Compito >>
Scrivi il seguito dell'articolo sulla mostra "Skrei – Il Viaggio" di Valentina Tamborra, riprendendo subito dopo l'ultima frase riportata.

Testo di partenza >>
◇ ◇ ◇ ◇ ◇
VALENTINA TAMBORRA, SKREI-IL VIAGGIO

Inaugura il prossimo 3 novembre 2020, presso Fondazione Stelline di Milano, la mostra di Valentina Tamborra “Skrei – Il Viaggio”, a cura di Roberto Mutti, organizzata e promossa in collaborazione con Norwegian Seafood Council e con Tørrfisk fra Lofoten AS.

Nata a Milano nel 1983, Valentina Tamborra si occupa principalmente di reportage e ritratto e nel suo lavoro ama mescolare la narrazione all’immagine. I suoi progetti sono stati oggetto di mostre a Milano, Roma e Napoli. Nell’Aprile 2018, in occasione del Photofestival di Milano, vince il Premio AIF Nuova Fotografia. Docente di fotografia presso Istituto Italiano di Fotografia, a Milano, ha realizzato e realizza workshop e speech in alcuni fra i più prestigiosi istituti italiani, quali Naba e IED.

I 50 scatti fotografici oggetto di questa personale, alcuni di grandi dimensioni, vertono tutti sul tema del viaggio: tema d’elezione della fotografa milanese che da tempo concentra la sua ricerca sull’Artico. Dell’imminente mostra, del catalogo che l’accompagnerà, di questa lunga avventura e molto altro abbiamo parlato in questa intervista.

Valentina Tamborra, Skrei-Il viaggio

Francesca Interlenghi: Ci eravamo incontrate più di due anni fa in occasione del progetto fotografico “Nient’altro che finzioni” realizzato insieme all’attrice Federica Fracassi: un viaggio immaginario sulle tracce di Ibsen attraverso i luoghi più suggestivi della Norvegia. Poi so che hai fatto un altro lavoro alle isole Svalbard, il posto più a nord stabilmente abitato del mondo, a 1000 km dal Circolo Polare Artico, e adesso ti ritrovo alle isole Lofoten anzi a Røst, l’ultima delle isole. Come sei arrivata ai confini del mondo?
◇ ◇ ◇ ◇ ◇
Estratti dei dati >>
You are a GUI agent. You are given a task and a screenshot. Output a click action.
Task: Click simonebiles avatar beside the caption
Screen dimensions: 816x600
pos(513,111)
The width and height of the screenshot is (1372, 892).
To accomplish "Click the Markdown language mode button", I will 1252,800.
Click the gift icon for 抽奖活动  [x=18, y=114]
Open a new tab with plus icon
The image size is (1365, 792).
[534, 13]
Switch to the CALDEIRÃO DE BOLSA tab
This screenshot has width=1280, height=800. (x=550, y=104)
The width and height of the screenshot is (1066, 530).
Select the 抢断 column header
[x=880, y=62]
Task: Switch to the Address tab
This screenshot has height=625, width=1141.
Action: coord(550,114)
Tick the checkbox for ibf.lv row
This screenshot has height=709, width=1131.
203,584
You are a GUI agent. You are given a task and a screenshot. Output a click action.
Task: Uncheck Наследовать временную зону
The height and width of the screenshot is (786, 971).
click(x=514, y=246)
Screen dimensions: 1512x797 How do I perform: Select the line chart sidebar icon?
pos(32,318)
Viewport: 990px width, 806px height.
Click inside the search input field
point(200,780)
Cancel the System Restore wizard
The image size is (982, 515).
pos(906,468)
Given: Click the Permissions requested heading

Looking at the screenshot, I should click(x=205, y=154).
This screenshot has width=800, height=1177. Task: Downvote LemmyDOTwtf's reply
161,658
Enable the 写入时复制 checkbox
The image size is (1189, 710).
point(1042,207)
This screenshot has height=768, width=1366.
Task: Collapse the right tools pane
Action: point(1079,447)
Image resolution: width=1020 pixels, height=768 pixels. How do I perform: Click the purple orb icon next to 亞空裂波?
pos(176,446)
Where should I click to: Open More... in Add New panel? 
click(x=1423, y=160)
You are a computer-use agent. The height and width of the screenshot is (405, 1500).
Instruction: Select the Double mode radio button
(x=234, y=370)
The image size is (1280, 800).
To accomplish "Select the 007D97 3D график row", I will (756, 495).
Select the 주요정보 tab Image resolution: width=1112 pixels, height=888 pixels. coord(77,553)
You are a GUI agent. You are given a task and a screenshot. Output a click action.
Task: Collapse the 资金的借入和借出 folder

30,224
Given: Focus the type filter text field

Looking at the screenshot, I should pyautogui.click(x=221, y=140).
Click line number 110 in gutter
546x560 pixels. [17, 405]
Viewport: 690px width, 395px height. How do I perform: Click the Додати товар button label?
◇ ◇ ◇ ◇ ◇
Risposta >>
Valentina Tamborra: Tu sai che ho lavorato a lungo sull’Artico e oggi è questo il mio filone. Succede che per caso scopro che una delle nostre eccellenze italiane, il baccalà alla vicentina, deriva da un naufragio, quello di un navigante veneziano, tale Pietro Querini, che partito alla volta delle Fiandre con una nave con a bordo 68 uomini arriva a toccare le coste delle allora sconosciute isole Lofoten insieme a 10 uomini sopravvissuti del suo equipaggio. Lì stanno un mese senza cibo, nella notte artica, e vengono salvati da alcuni pescatori dell’isola di Røst che pur non conoscendo la lingua e nulla di loro, capiscono che hanno bisogno di aiuto. Li accolgono e li ospitano per tre mesi  e quando li rimandano in patria caricano sulla nave sessanta stoccafissi. Ecco come arriva a Venezia questo pesce che l’Italia ha trasformato in un’eccellenza. Sono partita da qui e mi son detta: ma questa è una storia meravigliosa!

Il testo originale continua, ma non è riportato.